Aim of the task —
Edit the listing from the line with "Where should I" to the line with "[x=39, y=185]" so that "screenshot" becomes "image", leaving everything else as it is. Leave the pictures out of your answer.

Data for processing —
════════════════════

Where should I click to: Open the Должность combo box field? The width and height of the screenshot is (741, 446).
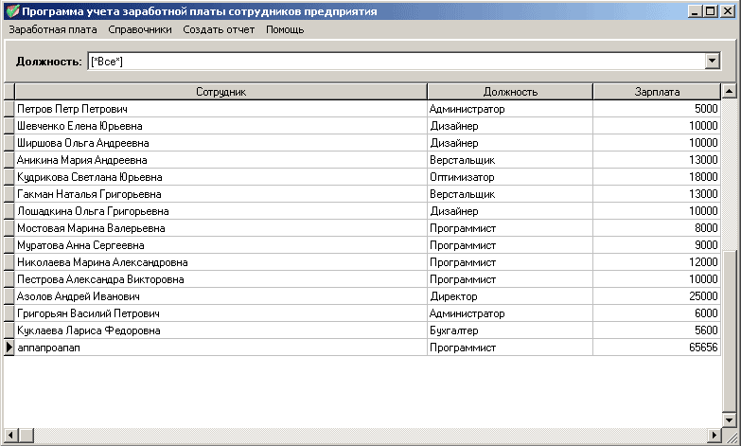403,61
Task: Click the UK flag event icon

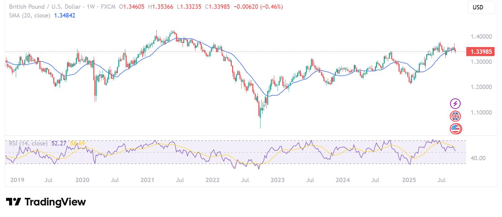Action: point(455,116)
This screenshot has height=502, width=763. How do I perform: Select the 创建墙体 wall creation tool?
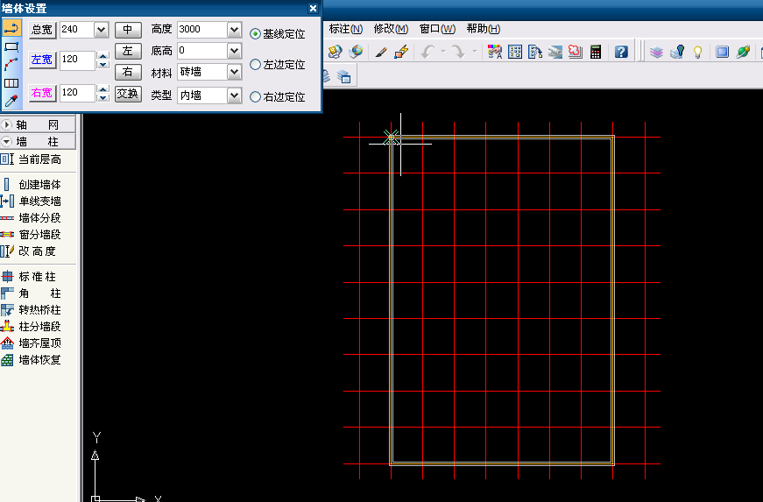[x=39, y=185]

════════════════════

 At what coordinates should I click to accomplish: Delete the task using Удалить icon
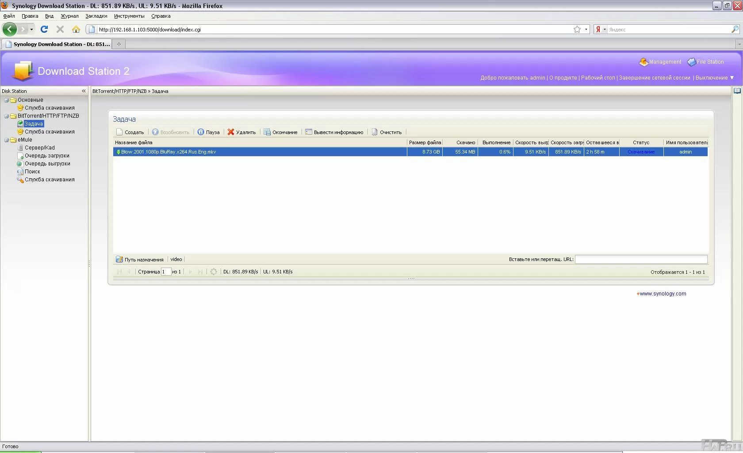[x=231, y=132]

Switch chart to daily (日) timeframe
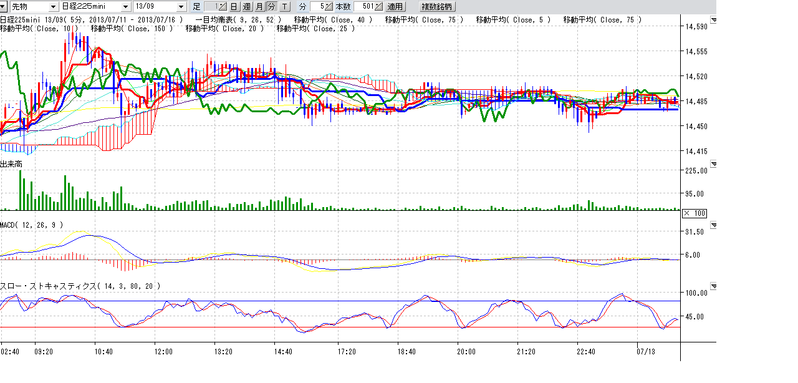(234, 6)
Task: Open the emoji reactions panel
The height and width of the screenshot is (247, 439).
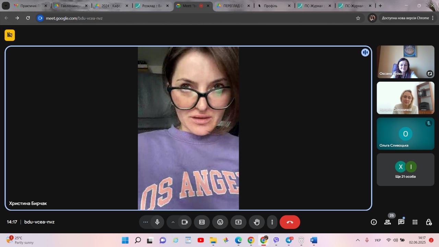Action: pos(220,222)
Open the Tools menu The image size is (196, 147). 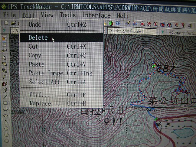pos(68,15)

════════════════════

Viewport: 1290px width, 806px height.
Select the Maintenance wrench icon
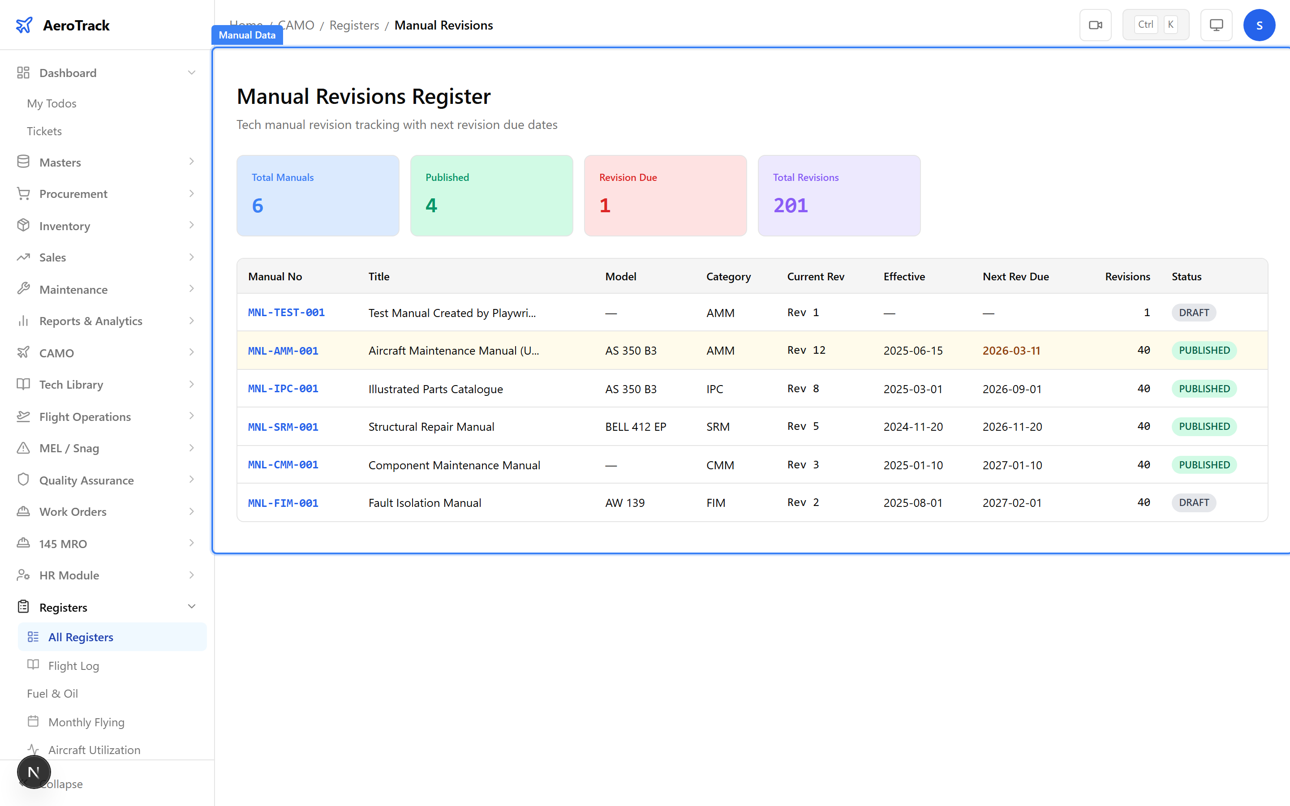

════════════════════

Complete response —
Where should I click to: Open the Должность combo box field? The width and height of the image is (741, 446).
403,61
Task: Click the UK flag event icon

Action: point(455,116)
This image has height=502, width=763. How do I perform: Select the 创建墙体 wall creation tool?
[x=39, y=185]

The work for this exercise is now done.